Abstract:
A coreless induction furnace comprising a crucible for holding a quantity of metal to be heated by the furnace. The crucible has an open top, side walls and a closed bottom. An induction coil is operatively associated with the crucible for generating a time-varying magnetic induction field. Coupling structure extending above the top of the crucible is provided to couple at least a portion of the induction field to the center portion of the top surface of the metal to be heated.

Description:
FIELD OF THE INVENTION 
     The present invention relates to cold-crucible induction heating of metals. In particular, the present invention relates to a cold crucible with improved flux coupling between the induction coil and the metal in the crucible. 
     BACKGROUND OF THE INVENTION 
     Cold crucible induction melting is widely used for melting and forming reactive metals having high melting points, such as titanium, zirconium and the like. In most induction melting processes, a crucible of a refractory material, such as aluminum oxide, is used to contain the metallic charge. However, high melting point and reactive metals, such as titanium, zirconium, hafnium, molybdenum, chromium, niobium and other metals and alloys of that type cannot be melted successfully in refractory crucibles. When molten, such metals react with and dissolve refractory crucibles, causing the melt to become contaminated. 

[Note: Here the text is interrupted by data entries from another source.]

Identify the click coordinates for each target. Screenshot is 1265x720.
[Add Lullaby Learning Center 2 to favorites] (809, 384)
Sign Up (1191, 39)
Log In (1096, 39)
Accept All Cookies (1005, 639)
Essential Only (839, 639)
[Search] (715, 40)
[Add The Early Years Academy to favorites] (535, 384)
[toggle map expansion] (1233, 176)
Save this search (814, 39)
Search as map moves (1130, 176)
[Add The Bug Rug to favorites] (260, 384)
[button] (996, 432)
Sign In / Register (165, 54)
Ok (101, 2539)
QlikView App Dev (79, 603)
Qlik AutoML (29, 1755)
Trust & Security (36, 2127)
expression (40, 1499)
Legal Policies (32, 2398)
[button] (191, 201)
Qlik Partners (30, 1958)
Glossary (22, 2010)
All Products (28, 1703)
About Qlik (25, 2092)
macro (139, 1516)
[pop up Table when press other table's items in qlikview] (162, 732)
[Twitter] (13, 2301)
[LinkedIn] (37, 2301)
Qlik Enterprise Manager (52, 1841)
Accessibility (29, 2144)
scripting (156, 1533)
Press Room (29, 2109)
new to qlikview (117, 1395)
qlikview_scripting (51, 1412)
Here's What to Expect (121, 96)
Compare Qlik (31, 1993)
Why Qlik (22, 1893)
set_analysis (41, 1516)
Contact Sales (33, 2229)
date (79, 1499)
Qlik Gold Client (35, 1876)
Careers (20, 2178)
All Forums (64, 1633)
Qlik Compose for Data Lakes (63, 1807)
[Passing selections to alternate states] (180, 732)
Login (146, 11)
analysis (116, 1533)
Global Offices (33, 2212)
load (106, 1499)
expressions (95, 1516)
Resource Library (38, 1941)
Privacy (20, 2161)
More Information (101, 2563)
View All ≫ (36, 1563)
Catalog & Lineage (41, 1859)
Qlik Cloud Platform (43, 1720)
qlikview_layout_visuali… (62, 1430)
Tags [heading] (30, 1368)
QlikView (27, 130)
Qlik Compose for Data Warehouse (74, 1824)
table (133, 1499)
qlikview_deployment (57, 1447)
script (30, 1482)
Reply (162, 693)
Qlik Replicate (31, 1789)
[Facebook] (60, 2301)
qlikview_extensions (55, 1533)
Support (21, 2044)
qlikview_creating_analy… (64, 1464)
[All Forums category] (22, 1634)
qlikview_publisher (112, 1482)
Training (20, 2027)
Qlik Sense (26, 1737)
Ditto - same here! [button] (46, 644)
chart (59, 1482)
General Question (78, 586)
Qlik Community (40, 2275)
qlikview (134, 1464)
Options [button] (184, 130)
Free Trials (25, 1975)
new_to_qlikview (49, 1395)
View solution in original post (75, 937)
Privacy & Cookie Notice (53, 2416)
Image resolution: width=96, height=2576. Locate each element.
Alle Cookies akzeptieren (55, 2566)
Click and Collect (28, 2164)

     The solution to the contamination problem has been to cool the crucible to avoid temperatures high enough for reactions to occur between the crucible and the contained metal. This solution relies on crucibles made usually of copper and cooled by circulating water through cooling passages inside the crucible walls and bottom. So-called &#34;cold crucibles&#34; are typically constructed from metals having high thermal conductivity, such as copper, and are cooled, typically by circulating water, in order to hold the temperature of the crucible below temperatures at which reactions between the crucible and the metal being melted would occur. Cold crucibles of this type are disclosed in U. S. Pat. Nos. 3,775,091, 4,058,668 and 4,738,713, and in United States Department of the Interior Bulletin 673, entitled &#34;The Inductoslag Melting Process,&#34; by P. G. Clites (1982). 
     Without exception, the induction coils used with the cold crucibles known in the art do not extend past the top of the crucible. That is, the entire coil is below the plane defined by the top of the crucible. The primary reason for this is to enable the metal in the crucible to be poured out into molds for casting. At the end of the melt cycle, the crucible is tilted and the metal is poured into one or more molds. The induction coil is tilted with the crucible, and the coil is kept below the top of the crucible so that metal will not contact the coil during pouring. 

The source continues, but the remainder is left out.